Protecting your wealth and succession by mitigating financial risks.

Protecting your wealth and succession by mitigating financial risks.

There are many benefits to owning horses – they encourage us to be physically active, get out in nature, and socialize with other enthusiasts. Any horse lover will also tell you that the bond between a horse and its owner is like no other, especially since healthy horses live, on average, between twenty-five and thirty years.  

Horses can also be valuable assets, if you know what you’re doing and why you’re doing it.  If you’re new to horse ownership, there are several things to consider, including:

Know your motivation. Did you have horses as a kid, or has it been a lifelong dream? Do you plan on taking care of your horse yourself? If so, know that they are a huge commitment. They need large spaces to graze in and all-day access to grass, hay and water; at least one other animal to keep them company, be it another horse, a donkey or a goat, and daily grooming and inspection for injuries. If you are working eighty-hour weeks or are always travelling, you must find skilled groomers, trainers and other staff with years of experience and top-notch references. This way you’ll know your horse is being treated like royalty when you are not around.   

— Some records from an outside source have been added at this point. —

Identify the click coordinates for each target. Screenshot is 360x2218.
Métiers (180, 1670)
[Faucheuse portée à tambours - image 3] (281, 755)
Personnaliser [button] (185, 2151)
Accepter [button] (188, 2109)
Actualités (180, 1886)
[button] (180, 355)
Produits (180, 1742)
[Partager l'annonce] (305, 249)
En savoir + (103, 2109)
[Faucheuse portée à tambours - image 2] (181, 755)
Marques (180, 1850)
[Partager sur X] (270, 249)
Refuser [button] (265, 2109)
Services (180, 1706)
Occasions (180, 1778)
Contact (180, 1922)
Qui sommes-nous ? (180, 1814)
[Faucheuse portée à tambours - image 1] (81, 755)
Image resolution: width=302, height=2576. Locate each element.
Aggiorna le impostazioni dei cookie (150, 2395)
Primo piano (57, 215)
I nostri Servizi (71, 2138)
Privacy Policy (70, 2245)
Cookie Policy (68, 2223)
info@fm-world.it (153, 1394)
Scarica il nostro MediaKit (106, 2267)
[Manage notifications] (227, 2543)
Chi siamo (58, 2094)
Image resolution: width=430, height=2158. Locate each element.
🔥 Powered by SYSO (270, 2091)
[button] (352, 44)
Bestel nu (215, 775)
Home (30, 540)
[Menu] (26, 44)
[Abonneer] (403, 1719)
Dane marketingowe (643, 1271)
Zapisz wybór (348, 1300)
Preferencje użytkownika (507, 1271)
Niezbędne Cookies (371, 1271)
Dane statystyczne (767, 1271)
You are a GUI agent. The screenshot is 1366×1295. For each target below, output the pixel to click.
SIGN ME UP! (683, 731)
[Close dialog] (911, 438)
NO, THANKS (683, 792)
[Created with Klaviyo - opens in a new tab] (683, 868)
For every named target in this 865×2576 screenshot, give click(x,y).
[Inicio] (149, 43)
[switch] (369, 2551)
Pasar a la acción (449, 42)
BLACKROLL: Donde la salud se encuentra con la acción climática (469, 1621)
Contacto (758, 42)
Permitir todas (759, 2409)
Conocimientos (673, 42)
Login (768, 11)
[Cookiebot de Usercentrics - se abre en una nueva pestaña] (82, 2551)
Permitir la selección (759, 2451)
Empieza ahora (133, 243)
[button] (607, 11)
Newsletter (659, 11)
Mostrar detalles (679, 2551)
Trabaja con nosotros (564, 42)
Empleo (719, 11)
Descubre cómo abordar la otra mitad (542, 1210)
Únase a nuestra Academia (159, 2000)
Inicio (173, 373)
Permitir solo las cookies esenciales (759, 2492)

If it’s purely financial, know that there are far easier ways to make and maintain wealth. While investing in racehorses can be lucrative, it is also very risky. Depending on a horse’s bloodline, there is a huge price range from $10,000 to the hundreds of thousands or even millions. These prices do tend to rise and fall with the economy, so it’s advisable to time your purchases and sales accordingly, as you would with stocks or real estate. You can also expect to spend about upwards of $60,000 a year to train, feed, house and tend to your horse’s veterinary needs. This, according to experts, for a meager 10% chance that your horse will win. And if it gets injured, you can forget about any return at all.  This is why experts will tell you that unless you really love the sport, you should consider owning a five or ten percent stake in the horse, or forgo it altogether. They also suggest that breeding racehorses is the safer way to go, especially for new investors. 

Know your breed.  Various breeds have different requirements in order to stay happy and healthy. “Hot breeds,” such as Thoroughbreds and Arabians, are lightly built and highly intelligent and spirited animals that thrive while racing or engaging in other sports; they can also be easily spooked. Other breeds, such as the Paint horse or American Quarter horse, are heavily and calmer. Once you know why you are buying the horse, you will have a better idea of what breed best suits your lifestyle.  

Get help from an expert.  Investing in racehorses is a complicated endeavor with an enormous learning curve. Unless you grew up with hands-on experience, and have the time to spend, you need to hire an advisor with a proven track record.  

Finally, if passing down wealth to your kids is a priority, speak with them about their interest in such an investment.  The goal is to protect and protect for them, not leave them with a burden. If they share your passion for horses, great. If they don’t, there are much sounder, less time-consuming bequests you can make to them.